Input for this task –
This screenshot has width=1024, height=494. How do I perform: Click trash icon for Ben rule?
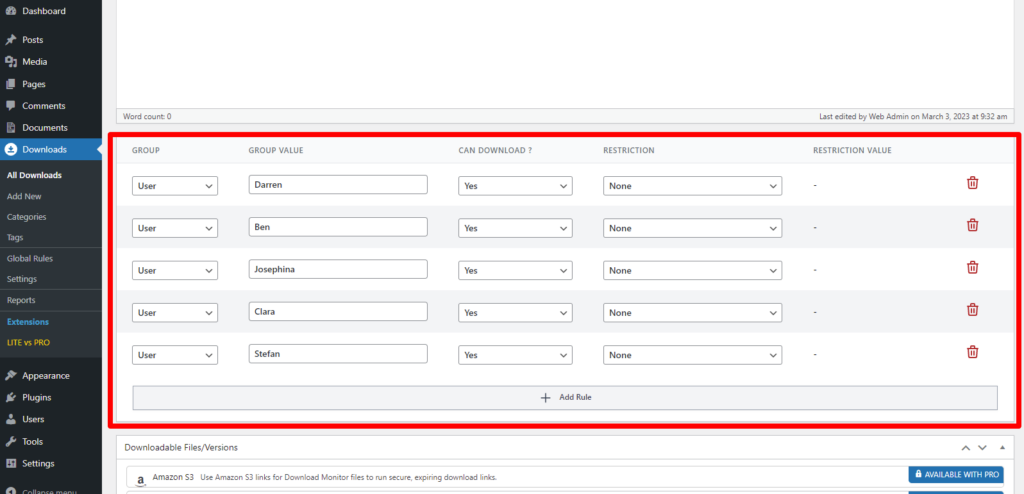pos(972,225)
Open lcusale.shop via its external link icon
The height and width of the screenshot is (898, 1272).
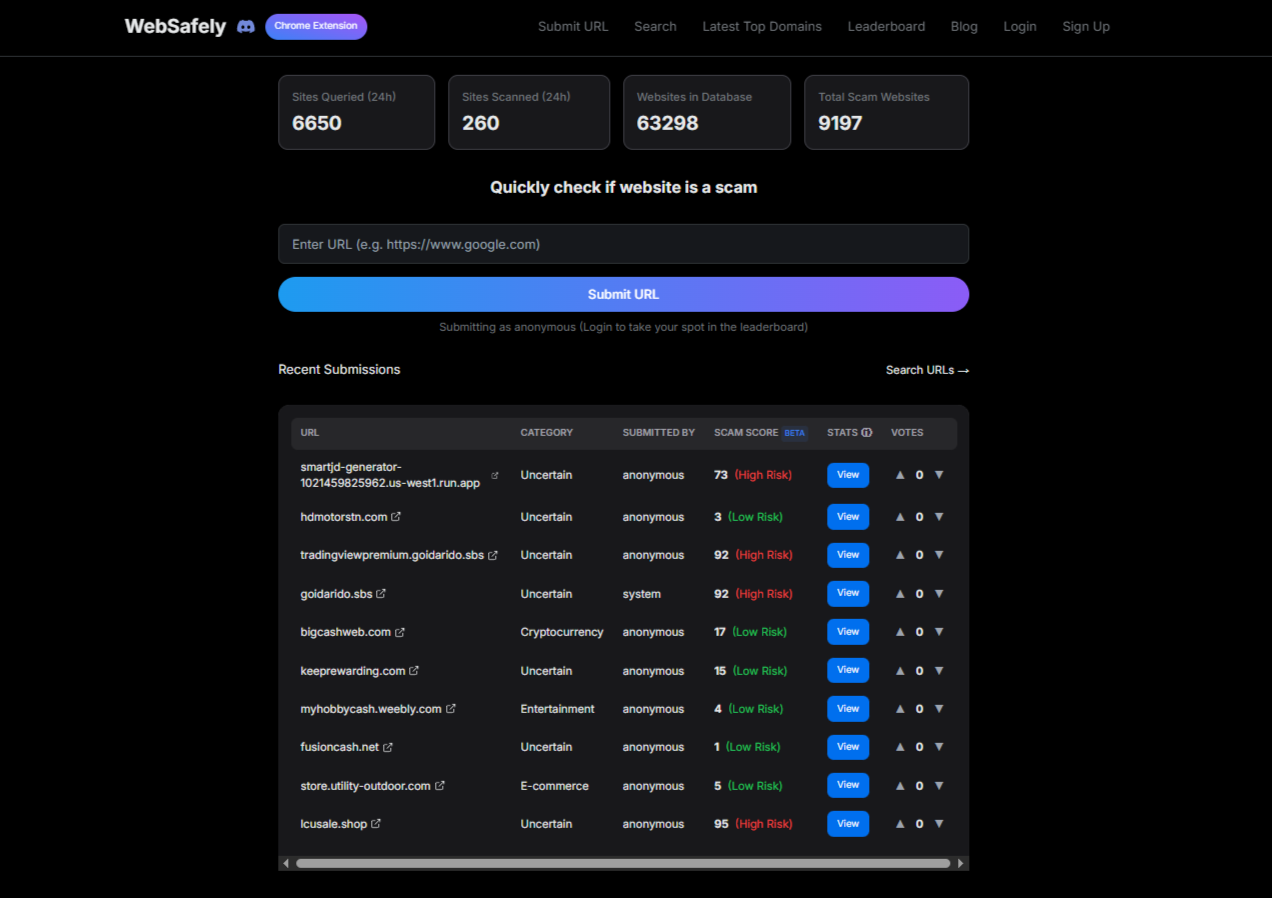[x=376, y=823]
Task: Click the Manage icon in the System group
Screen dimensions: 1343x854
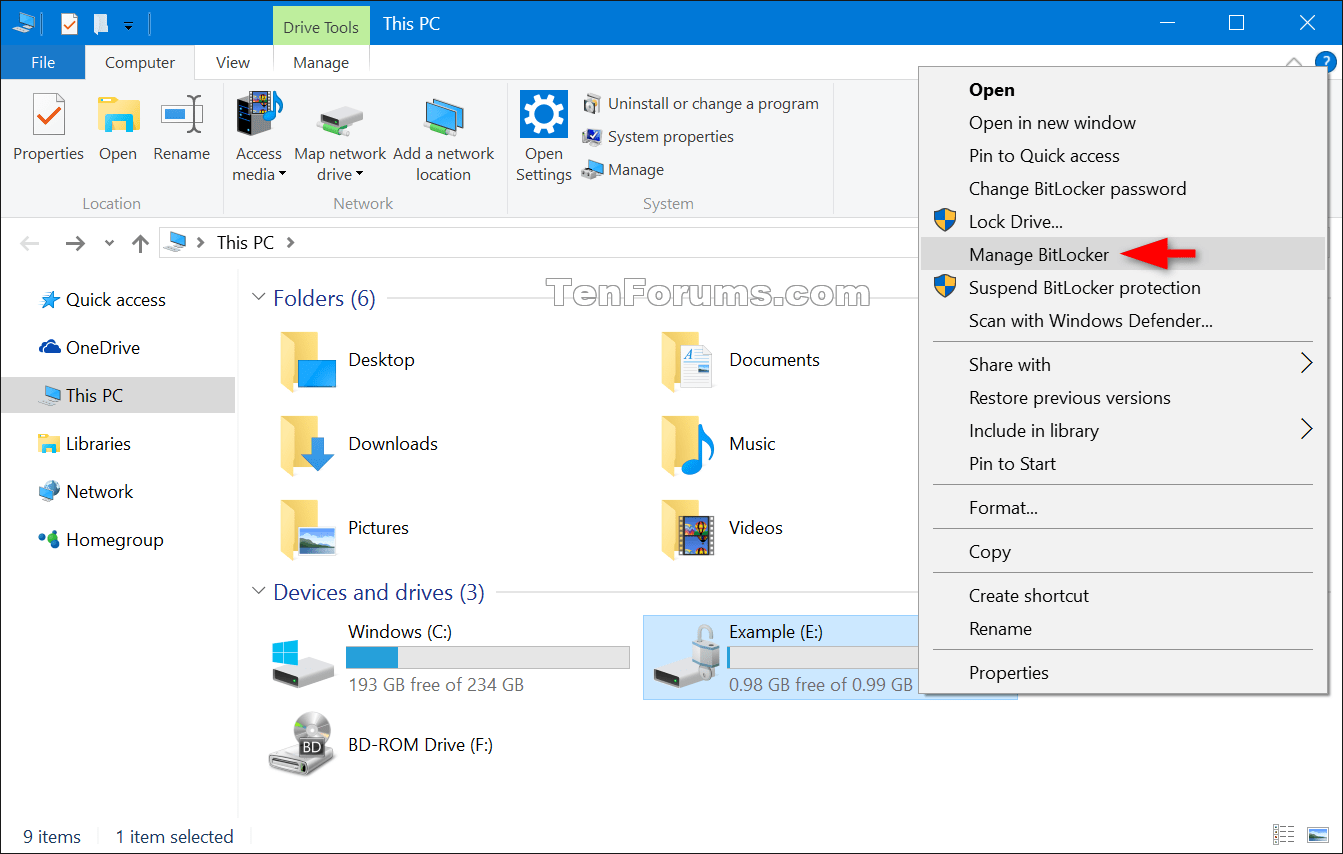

Assignment – Excluding the images, copy all of the material above verbatim.

Finished exercise –
This screenshot has width=1024, height=494. How do I perform: Click trash icon for Ben rule?
pos(972,225)
Open lcusale.shop via its external link icon
The height and width of the screenshot is (898, 1272).
[x=376, y=823]
Task: Click the Manage icon in the System group
Screen dimensions: 1343x854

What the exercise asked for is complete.